Richard Matthew Simpson - Squatters Rites

2 | (continued)

That quaint virtue saved me an untold amount of trouble, since I stored many of my less-weatherproof possessions in that building until the day I was evicted, on the first of February, nine months later. These were books and camera equipment mainly, along with some decent clothing which I knew I’d need for my next photographic assignment, due later that summer.

As you’ve no doubt deduced by now, my photographic career had dwindled to the point where I had exactly one client left—who is still there to this day, still faithful, still insufferably slow in coming up with cash. As I write, they owe me $2,280, the bulk of which was invoiced nine weeks ago.

This just in: the check just arrived, 78 days after the first invoice was submitted, and only after a long round of phone calls to determine the precise location of the bottleneck—the check requisition was literally buried under a pile of paperwork on the desk of a reputedly overworked middle-manager.

One improbable incident of what we shall call Loft Life stands out in my memory as a beacon of enlightenment, in which the essential character of that summer was concisely encapsulated.

It happens that whenever I have to pinch off a loaf, as they say, I’ve tended, in recent years, to receive a dangerously short warning.

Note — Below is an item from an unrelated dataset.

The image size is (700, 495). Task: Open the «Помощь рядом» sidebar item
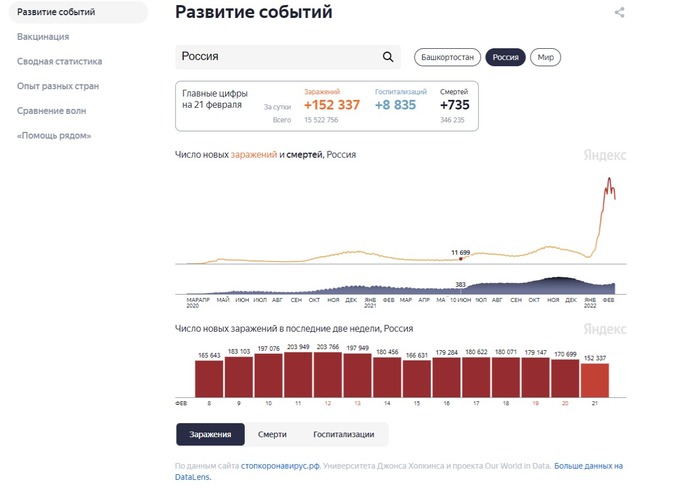tap(54, 135)
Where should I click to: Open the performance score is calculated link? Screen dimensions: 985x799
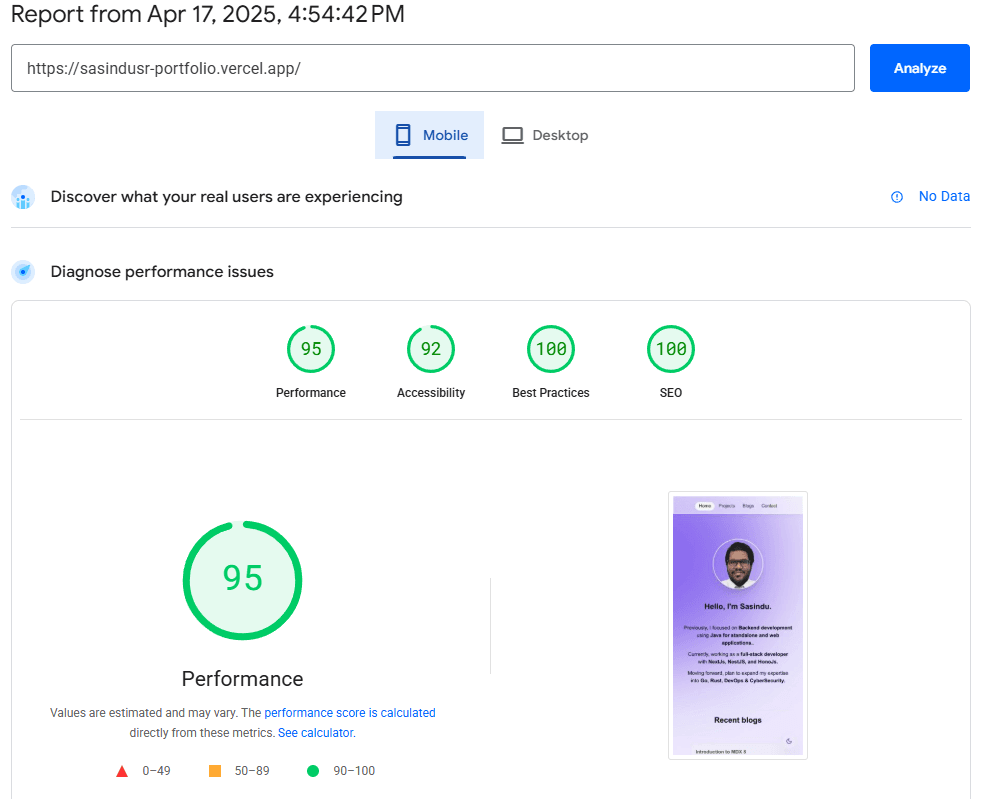point(349,712)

Such was the case one fine sunny afternoon, as I earnestly applied to Wife through the sliding door on the back deck for access to the john. Nope. Sorry. Boss was in the tub.

Knowing the blessed event was certain to arrive before he was through—the labor pains were already acute—I repaired to the loft and constructed an emergency commode out of a hastily turned-down plastic bag, set up on the floor beside my tent. The main business completed, I tied up the foul little package and, with a haste that belied my ache of isolation, secreted it in one of the full garbage bags in the wooden bin beside the house. Hoping that was the end of the sad affair, I returned to whatever I’d been doing when the first contraction had struck.

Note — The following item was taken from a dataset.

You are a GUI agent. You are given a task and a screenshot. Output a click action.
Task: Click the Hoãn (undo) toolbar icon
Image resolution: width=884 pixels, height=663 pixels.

But there had to be a denouement. It’s often said that a dog lives in a world of odours, and for some dogs, apparently, few odours are quite as enticing as that of a fresh and surprisingly healthy, considering my irregular diet, human turd. The truth of this claim was confirmed, that evening, when their aging mongrel bitch showed her ancient canine ways and bit open both outer and inner bags as they lay beside the highway awaiting pick-up.

When I became fully aware that the worst had happened, it seemed to raise my worldly wisdom an audible notch, since it correlated so startlingly with three hitherto disparate and vaguely incredible reports from far afield: hungry street children in Iran, decades ago, culling horse-plops, searching for undigested oats; Amundsen and Scott, in their characteristic ways, dealing with the same tendency among their sled-dogs: Amundsen, delighted, encouraged his; Scott, horrified, ordered his to be shot.

Sic transit gloria faeces.

When I first saw these dogs, it seemed to me that the male was unusually sluggish in his movements, hard to wake, hard to get active—not so much old, as actually depressed. I mentioned this to Boss, and he confirmed that this was in fact the case. Some years before, the poor creature had a mate, with whom he went everywhere—across the field, into the woods, down to the river, across the highway to other houses in the village, always on the run. They were only happy in each other’s company, and inseparable.

Then one day the bitch was crossing the highway at the wrong moment and was killed by a car, an unavoidable accident, but devastating to the male. Boss said they could do nothing for him; other dogs he ignored—he wanted his old sweetheart back, or life would have no meaning.